◆ Requirement
When you repeat the records, keep every word exact and drop each picture.

◆ Input data
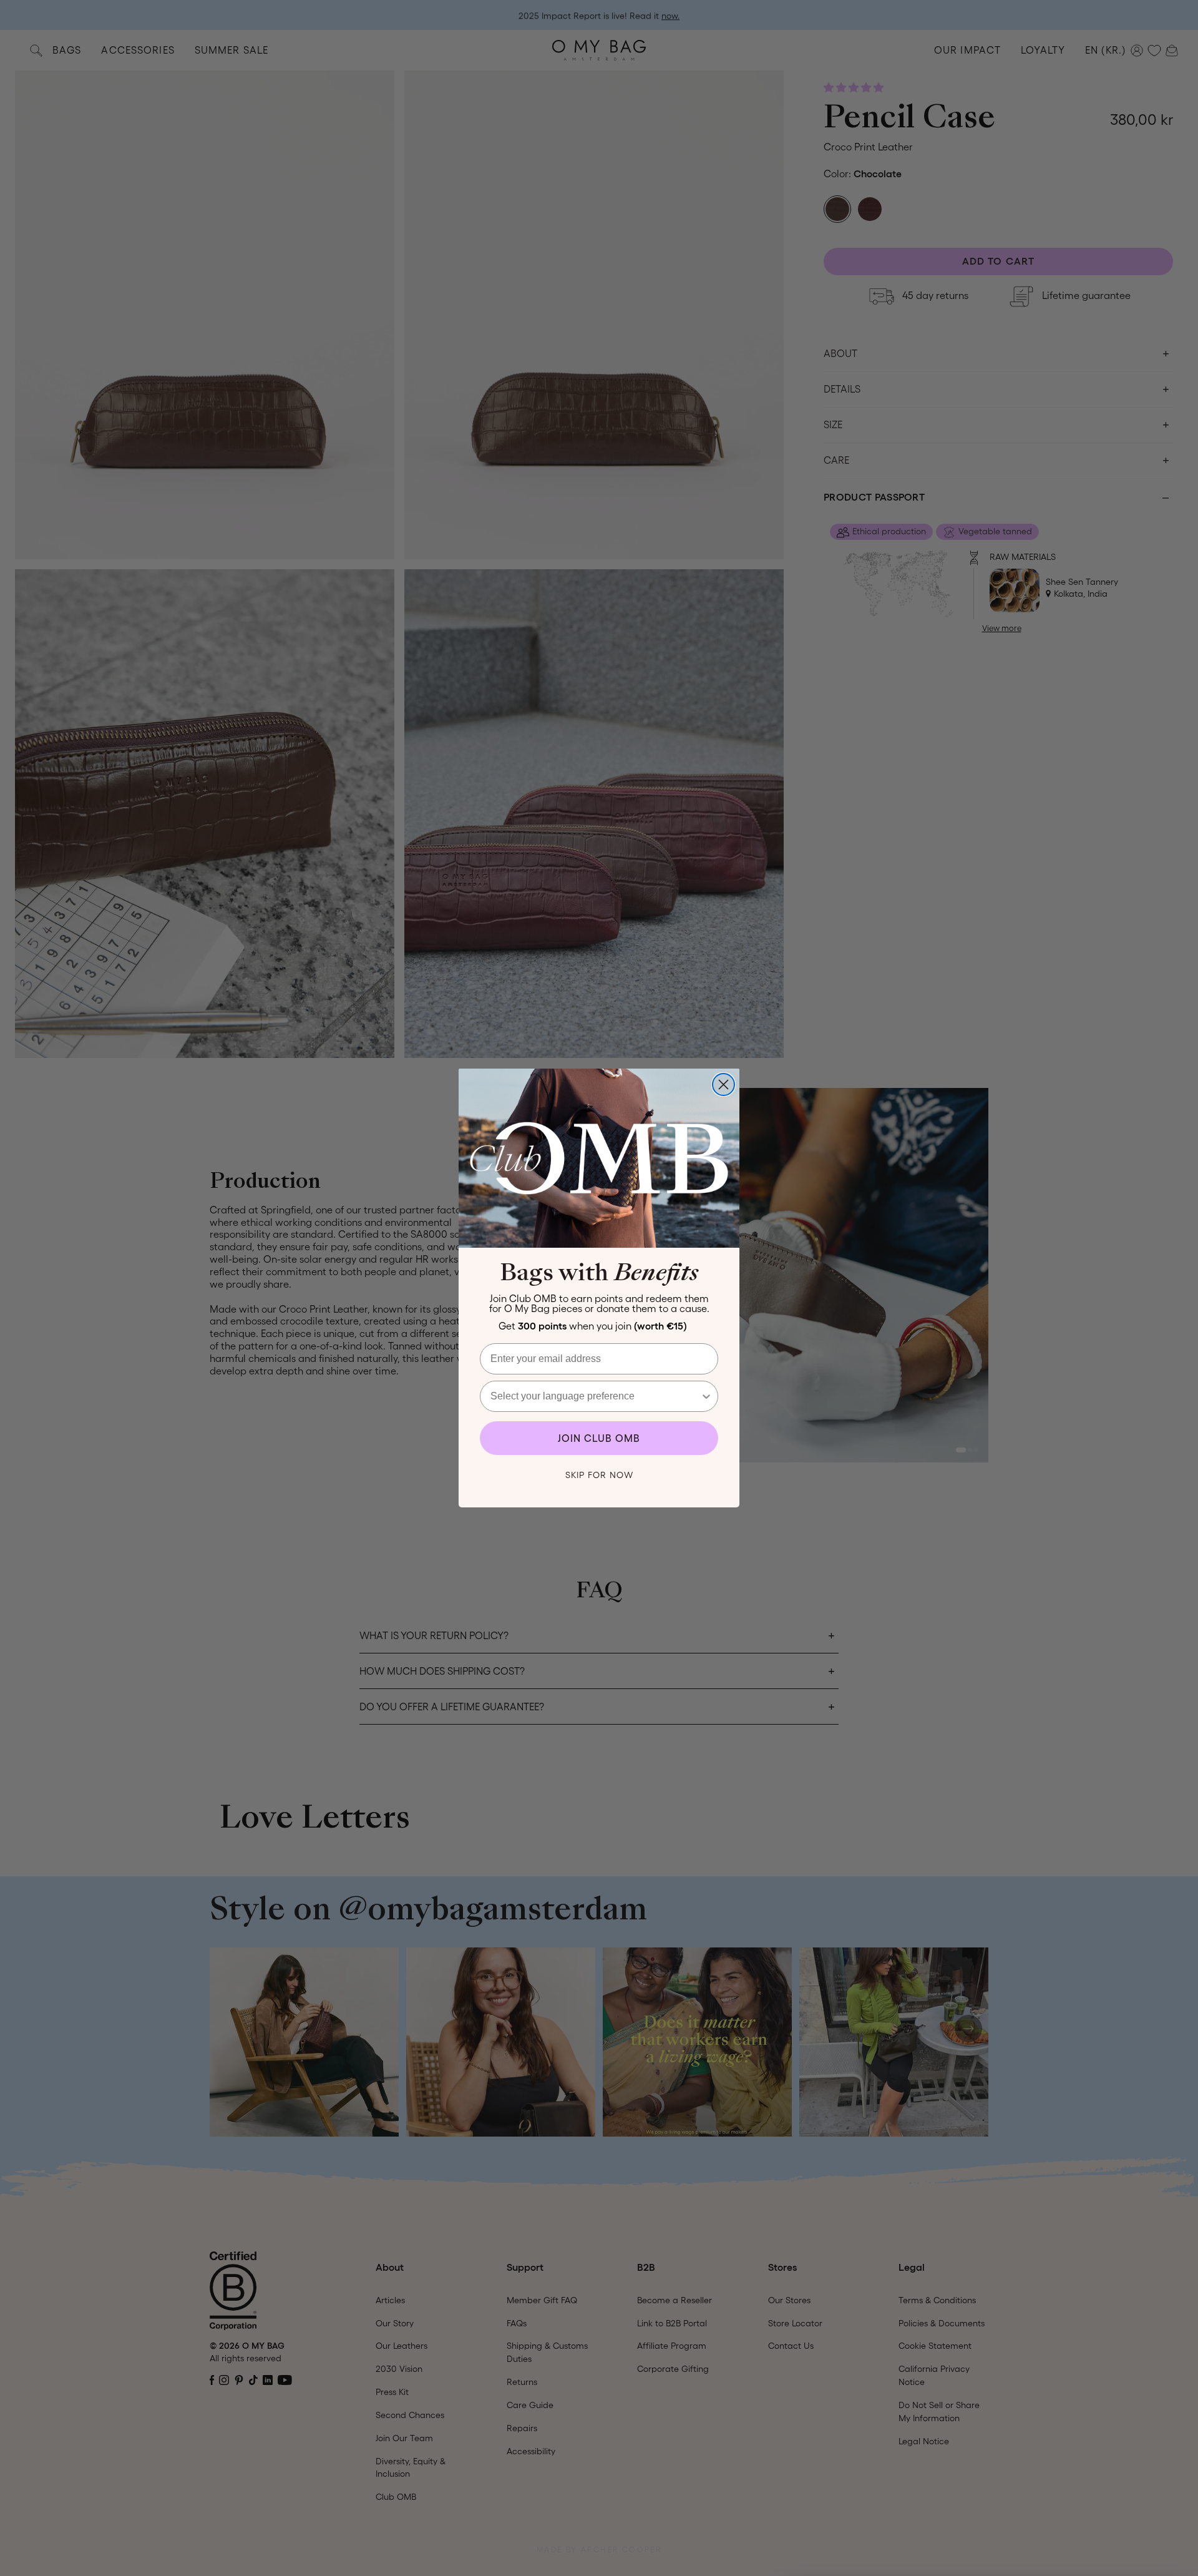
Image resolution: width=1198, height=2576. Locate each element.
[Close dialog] (723, 1084)
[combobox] (595, 1396)
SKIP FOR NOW (599, 1475)
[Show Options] (706, 1396)
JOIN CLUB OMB (599, 1438)
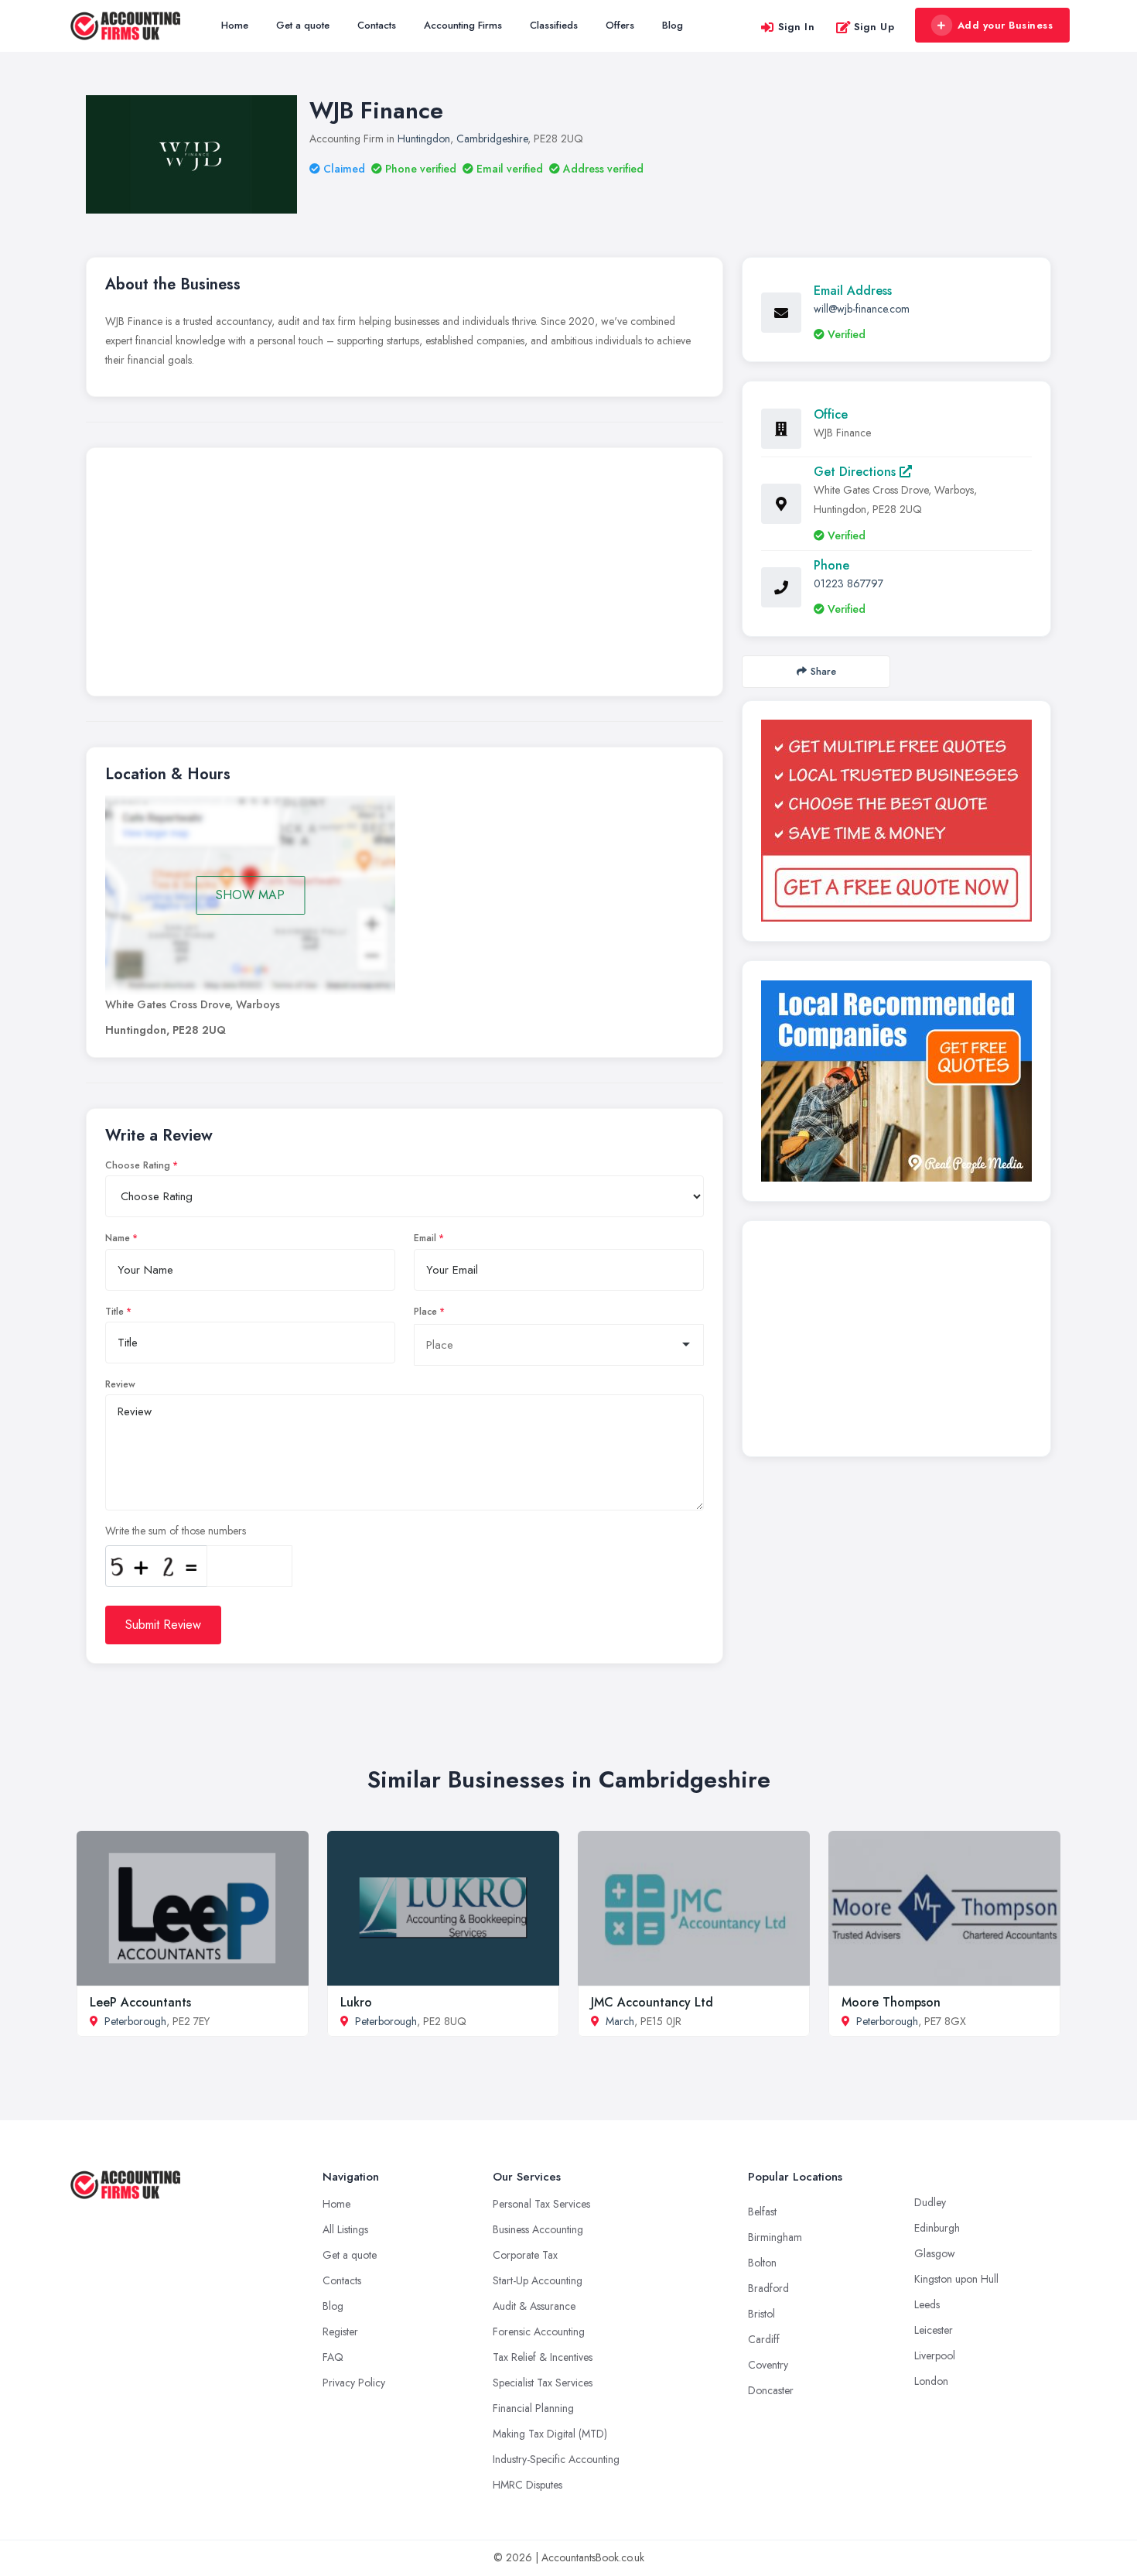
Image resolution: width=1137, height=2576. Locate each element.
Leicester (933, 2330)
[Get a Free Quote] (896, 821)
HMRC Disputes (527, 2484)
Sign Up (874, 26)
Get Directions (857, 472)
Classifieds (554, 25)
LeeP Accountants (140, 2002)
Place (425, 1312)
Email (425, 1238)
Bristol (761, 2313)
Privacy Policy (354, 2382)
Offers (620, 25)
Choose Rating (137, 1165)
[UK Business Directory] (896, 1081)
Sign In (796, 26)
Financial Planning (533, 2408)
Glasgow (934, 2253)
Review (120, 1384)
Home (234, 25)
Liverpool (934, 2355)
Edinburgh (937, 2228)
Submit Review (163, 1625)
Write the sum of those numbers (175, 1530)
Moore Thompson (891, 2002)
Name (117, 1238)
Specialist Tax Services (542, 2382)
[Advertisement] (404, 575)
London (931, 2381)
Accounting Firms (463, 25)
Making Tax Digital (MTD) (550, 2433)
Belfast (762, 2211)
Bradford (768, 2288)
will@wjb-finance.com (862, 308)
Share (823, 671)
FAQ (333, 2357)
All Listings (345, 2229)
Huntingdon (424, 138)
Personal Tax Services (541, 2204)
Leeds (927, 2304)
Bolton (762, 2262)
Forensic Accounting (539, 2331)
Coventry (768, 2364)
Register (340, 2331)
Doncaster (771, 2390)
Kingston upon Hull (956, 2279)
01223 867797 (848, 583)
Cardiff (764, 2339)
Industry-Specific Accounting (556, 2459)
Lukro (356, 2002)
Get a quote (302, 25)
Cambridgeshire (492, 138)
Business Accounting (538, 2229)
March (620, 2021)
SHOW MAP (250, 895)
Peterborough (135, 2021)
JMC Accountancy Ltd (652, 2002)
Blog (672, 25)
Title (114, 1312)
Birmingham (775, 2237)
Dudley (930, 2202)
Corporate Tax (525, 2255)
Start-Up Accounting (537, 2280)
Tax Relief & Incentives (542, 2357)
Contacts (376, 25)
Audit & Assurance (534, 2306)
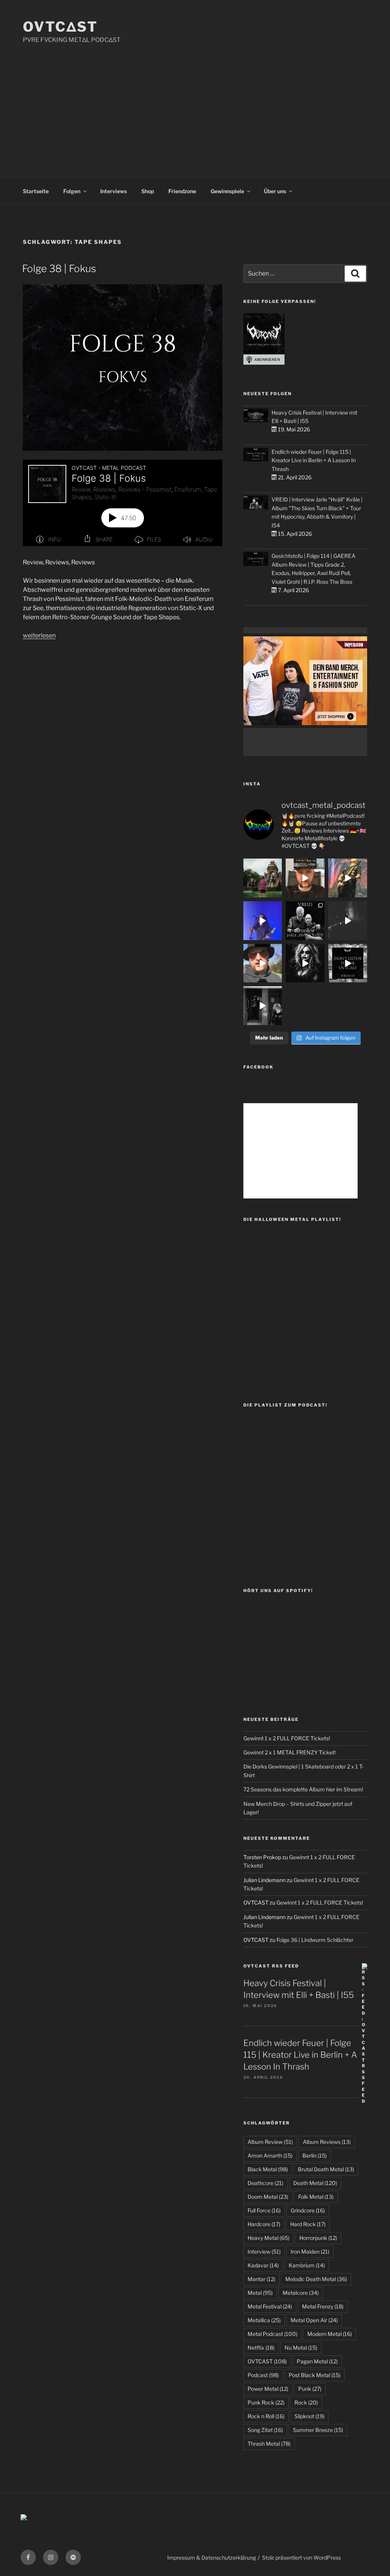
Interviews (113, 191)
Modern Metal (329, 2334)
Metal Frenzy (323, 2306)
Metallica (264, 2320)
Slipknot (309, 2416)
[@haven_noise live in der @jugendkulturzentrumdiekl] (347, 920)
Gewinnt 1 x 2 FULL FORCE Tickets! (286, 1738)
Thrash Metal (269, 2443)
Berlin (314, 2155)
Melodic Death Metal (316, 2279)
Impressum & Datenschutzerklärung (211, 2557)
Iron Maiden (310, 2251)
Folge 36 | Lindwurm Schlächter (315, 1940)
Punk (309, 2388)
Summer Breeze (318, 2430)
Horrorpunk (318, 2238)
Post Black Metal (314, 2375)
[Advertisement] (195, 101)
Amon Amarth (270, 2155)
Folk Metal (316, 2196)
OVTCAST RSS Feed (271, 1966)
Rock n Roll (266, 2416)
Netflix (261, 2347)
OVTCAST (267, 2361)
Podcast (263, 2375)
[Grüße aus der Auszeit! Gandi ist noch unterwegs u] (262, 878)
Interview (264, 2251)
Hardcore (264, 2224)
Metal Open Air (314, 2320)
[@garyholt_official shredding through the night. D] (347, 878)
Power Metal (268, 2388)
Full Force (264, 2210)
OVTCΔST (60, 26)
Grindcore (308, 2210)
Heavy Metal (268, 2238)
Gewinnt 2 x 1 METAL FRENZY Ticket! (289, 1752)
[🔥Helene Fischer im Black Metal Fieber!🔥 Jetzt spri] (305, 963)
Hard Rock (308, 2224)
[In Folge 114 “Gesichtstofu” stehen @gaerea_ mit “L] (262, 963)
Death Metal (315, 2183)
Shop (147, 191)
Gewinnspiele (227, 191)
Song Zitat (265, 2430)
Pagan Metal (317, 2361)
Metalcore (301, 2292)
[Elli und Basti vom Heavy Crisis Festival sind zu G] (305, 878)
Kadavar (263, 2265)
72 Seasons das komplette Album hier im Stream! (303, 1789)
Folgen (71, 191)
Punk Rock (266, 2402)
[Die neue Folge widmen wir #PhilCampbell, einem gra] (347, 963)
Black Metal (268, 2169)
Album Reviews (327, 2142)
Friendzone (182, 191)
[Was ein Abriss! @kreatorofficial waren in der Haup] (262, 920)
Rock (306, 2402)
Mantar (261, 2279)
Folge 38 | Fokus (59, 268)
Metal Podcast (272, 2334)
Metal (260, 2292)
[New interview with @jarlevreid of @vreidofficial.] (305, 920)
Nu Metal (301, 2347)
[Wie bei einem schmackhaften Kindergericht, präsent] (262, 1005)
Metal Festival (270, 2306)
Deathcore (265, 2183)
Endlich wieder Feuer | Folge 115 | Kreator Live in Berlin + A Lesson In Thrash (314, 460)
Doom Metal (268, 2196)
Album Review (270, 2142)
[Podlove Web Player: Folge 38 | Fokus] (122, 503)
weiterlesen (39, 635)
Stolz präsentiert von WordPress (301, 2557)
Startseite (36, 191)
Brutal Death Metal (326, 2169)
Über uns (275, 191)
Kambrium (307, 2265)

◆ Response
Image resolution: width=1198, height=2576. Locate each element.
[Close dialog] (723, 1084)
[combobox] (595, 1396)
SKIP FOR NOW (599, 1475)
[Show Options] (706, 1396)
JOIN CLUB OMB (599, 1438)
Image resolution: width=1137, height=2576. Locate each element.
Leicester (933, 2330)
[Get a Free Quote] (896, 821)
HMRC Disputes (527, 2484)
Sign Up (874, 26)
Get Directions (857, 472)
Classifieds (554, 25)
LeeP Accountants (140, 2002)
Place (425, 1312)
Email (425, 1238)
Bristol (761, 2313)
Privacy Policy (354, 2382)
Offers (620, 25)
Choose Rating (137, 1165)
[UK Business Directory] (896, 1081)
Sign In (796, 26)
Financial Planning (533, 2408)
Glasgow (934, 2253)
Review (120, 1384)
Home (234, 25)
Liverpool (934, 2355)
Edinburgh (937, 2228)
Submit Review (163, 1625)
Write the sum of those numbers (175, 1530)
Moore Thompson (891, 2002)
Name (117, 1238)
Specialist Tax Services (542, 2382)
[Advertisement] (404, 575)
London (931, 2381)
Accounting Firms (463, 25)
Making Tax Digital (MTD) (550, 2433)
Belfast (762, 2211)
Bradford (768, 2288)
will@wjb-finance.com (862, 308)
Share (823, 671)
FAQ (333, 2357)
All Listings (345, 2229)
Huntingdon (424, 138)
Personal Tax Services (541, 2204)
Leeds (927, 2304)
Bolton (762, 2262)
Forensic Accounting (539, 2331)
Coventry (768, 2364)
Register (340, 2331)
Doncaster (771, 2390)
Kingston upon Hull (956, 2279)
01223 867797 (848, 583)
Cardiff (764, 2339)
Industry-Specific Accounting (556, 2459)
Lukro (356, 2002)
Get a quote (302, 25)
Cambridgeshire (492, 138)
Business Accounting (538, 2229)
March (620, 2021)
SHOW MAP (250, 895)
Peterborough (135, 2021)
JMC Accountancy Ltd (652, 2002)
Blog (672, 25)
Title (114, 1312)
Birmingham (775, 2237)
Dudley (930, 2202)
Corporate Tax (525, 2255)
Start-Up Accounting (537, 2280)
Tax Relief & Incentives (542, 2357)
Contacts (376, 25)
Audit & Assurance (534, 2306)
Interviews (113, 191)
Modern Metal (329, 2334)
Metal Frenzy (323, 2306)
Metallica (264, 2320)
Slipknot (309, 2416)
[@haven_noise live in der @jugendkulturzentrumdiekl] (347, 920)
Gewinnt 1 x 2 FULL FORCE Tickets! (286, 1738)
Thrash Metal (269, 2443)
Berlin (314, 2155)
Melodic Death Metal (316, 2279)
Impressum & Datenschutzerklärung (211, 2557)
Iron Maiden (310, 2251)
Folge 36 | Lindwurm Schlächter (315, 1940)
Punk (309, 2388)
Summer Breeze (318, 2430)
Horrorpunk (318, 2238)
Post Black Metal (314, 2375)
[Advertisement] (195, 101)
Amon Amarth (270, 2155)
Folk Metal (316, 2196)
OVTCAST RSS Feed (271, 1966)
Rock n Roll (266, 2416)
Netflix (261, 2347)
OVTCAST (267, 2361)
Podcast (263, 2375)
[Grüße aus der Auszeit! Gandi ist noch unterwegs u] (262, 878)
Interview (264, 2251)
Hardcore (264, 2224)
Metal Open Air (314, 2320)
[@garyholt_official shredding through the night. D] (347, 878)
Power Metal (268, 2388)
Full Force (264, 2210)
OVTCΔST (60, 26)
Grindcore (308, 2210)
Heavy Metal (268, 2238)
Gewinnt 2 x 1 METAL FRENZY Ticket! (289, 1752)
[🔥Helene Fischer im Black Metal Fieber!🔥 Jetzt spri] (305, 963)
Hard Rock (308, 2224)
[In Folge 114 “Gesichtstofu” stehen @gaerea_ mit “L] (262, 963)
Death Metal (315, 2183)
Shop (147, 191)
Gewinnspiele (227, 191)
Song Zitat (265, 2430)
Pagan Metal (317, 2361)
Metalcore (301, 2292)
[Elli und Basti vom Heavy Crisis Festival sind zu G] (305, 878)
Kadavar (263, 2265)
72 Seasons das komplette Album hier im Stream! (303, 1789)
Folgen (71, 191)
Punk Rock (266, 2402)
[Die neue Folge widmen wir #PhilCampbell, einem gra] (347, 963)
Black Metal (268, 2169)
Album Reviews (327, 2142)
Friendzone (182, 191)
[Was ein Abriss! @kreatorofficial waren in der Haup] (262, 920)
Rock (306, 2402)
Mantar (261, 2279)
Folge 38 | Fokus (59, 268)
Metal Podcast (272, 2334)
Metal (260, 2292)
[New interview with @jarlevreid of @vreidofficial.] (305, 920)
Nu Metal (301, 2347)
[Wie bei einem schmackhaften Kindergericht, präsent] (262, 1005)
Metal Festival (270, 2306)
Deathcore (265, 2183)
Endlich wieder Feuer | Folge 115 | Kreator Live in Berlin + A Lesson In Thrash (314, 460)
Doom Metal (268, 2196)
Album Review (270, 2142)
[Podlove Web Player: Folge 38 | Fokus] (122, 503)
weiterlesen (39, 635)
Stolz präsentiert von WordPress (301, 2557)
Startseite (36, 191)
Brutal Death Metal (326, 2169)
Über uns (275, 191)
Kambrium (307, 2265)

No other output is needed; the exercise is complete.